Entrò in vigore esattamente 30 anni fa l’infausta “Clause 28”, o meglio, la “Section 28” del Local Government Act del 1988.

La legge vietava alle autorità locali di finanziare in qualsiasi modo materiale “che promuovesse l’omosessualità o la sua accettabilità come relazione familiare”. La legge vietava anche che questi messaggi potessero essere insegnati nelle scuole di responsabilità degli enti locali in questione.

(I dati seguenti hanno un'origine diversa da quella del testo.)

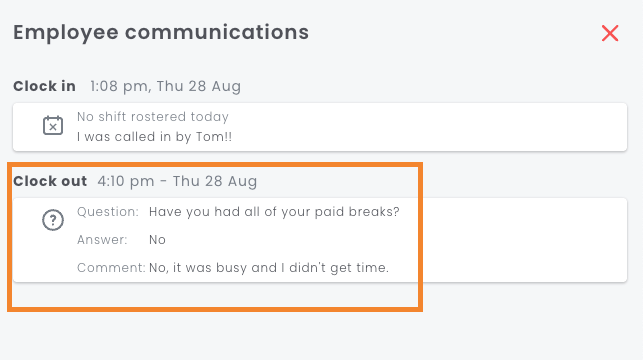Click the called in by Tom comment
This screenshot has height=360, width=643.
coord(154,137)
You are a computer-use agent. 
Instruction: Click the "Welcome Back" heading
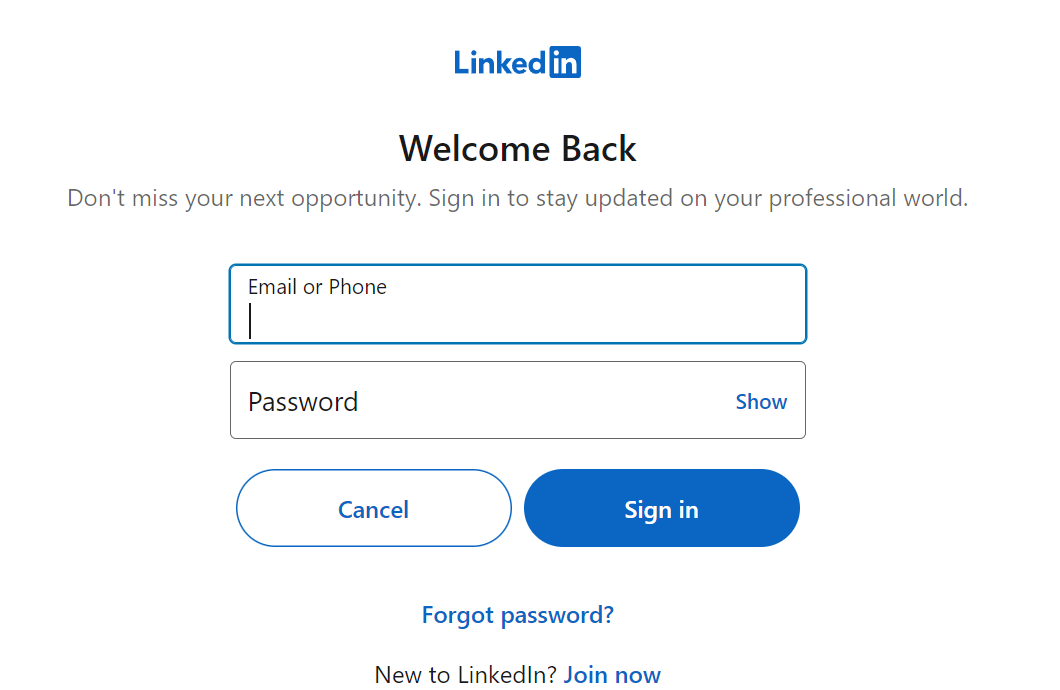tap(518, 149)
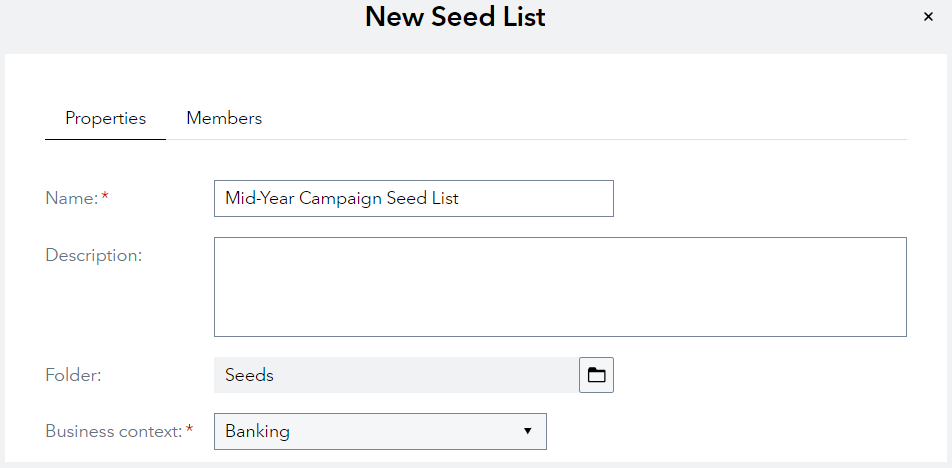Screen dimensions: 952x468
Task: Click the New Seed List dialog title
Action: [455, 17]
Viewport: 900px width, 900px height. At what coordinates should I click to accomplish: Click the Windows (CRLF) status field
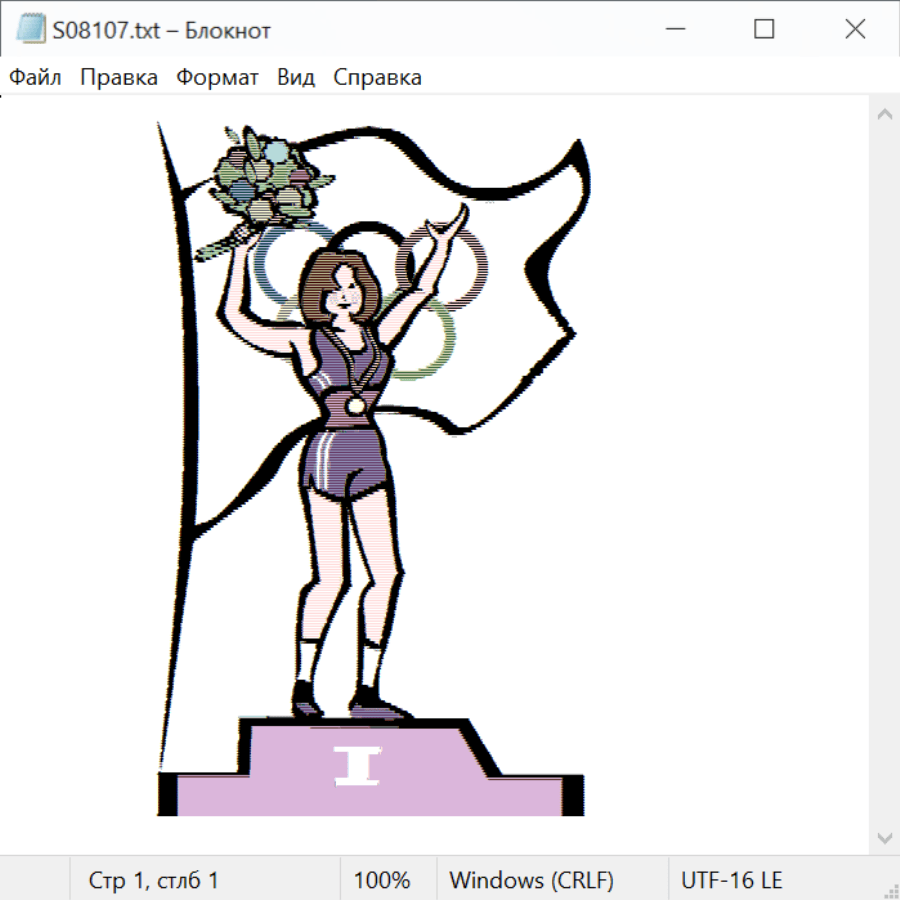pos(531,881)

La legge nasce nel contesto dei governi conservatori di Margaret Thatcher, e nel pieno dell’isteria relativa all’HIV, che all’epoca si riteneva relegata alle persone omosessuali. I conservatori, nella loro campagna elettorale del 1987, accusarono il Labour di voler fare leggere “libri gay nelle scuole” e che avrebbero reso possibile “l’insegnamento dell’omosessualità” ai bambini di cinque o sei anni e di volere “distruggere la famiglia”.

Inoltre, il Governo voleva punire la comunità Lgbt, che aveva ricevuto ingenti fondi dagli enti locali, in quanto questa si era schierata senza dubbi a favore dei minatori nel corso della famosa lotta contro le politiche liberiste dei conservatori.

Dopo l’approvazione della legge, molti gruppi giovanili Lgbt dovettero essere sciolti, mentre altri dovettero ricorrere ad una pesante auto censura.

La Clause 28 è stata abrogata in Scozia nel 2000 e nel 2003 nel resto del Regno Unito.